Stored data ▸

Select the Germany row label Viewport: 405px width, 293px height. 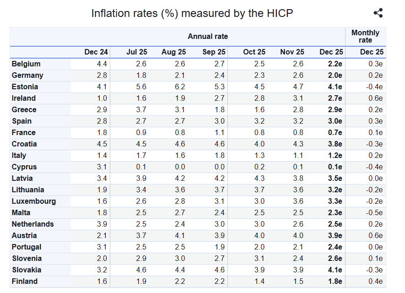(27, 76)

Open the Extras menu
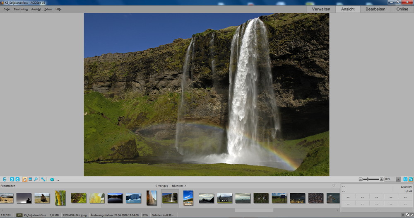point(48,9)
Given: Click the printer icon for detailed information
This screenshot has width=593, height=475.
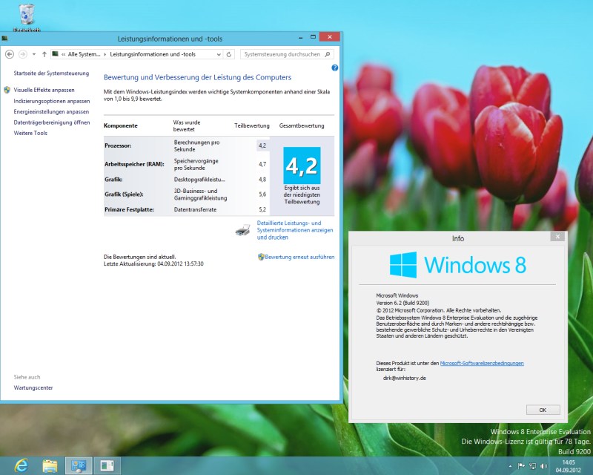Looking at the screenshot, I should click(x=243, y=230).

Task goal ▸
The range to print runs from the line with "Given: Click the" through the last line of the entries, both included; keep it exact and skip the pictures.

Response ▸
Given: Click the printer icon for detailed information
This screenshot has width=593, height=475.
Looking at the screenshot, I should click(x=243, y=230).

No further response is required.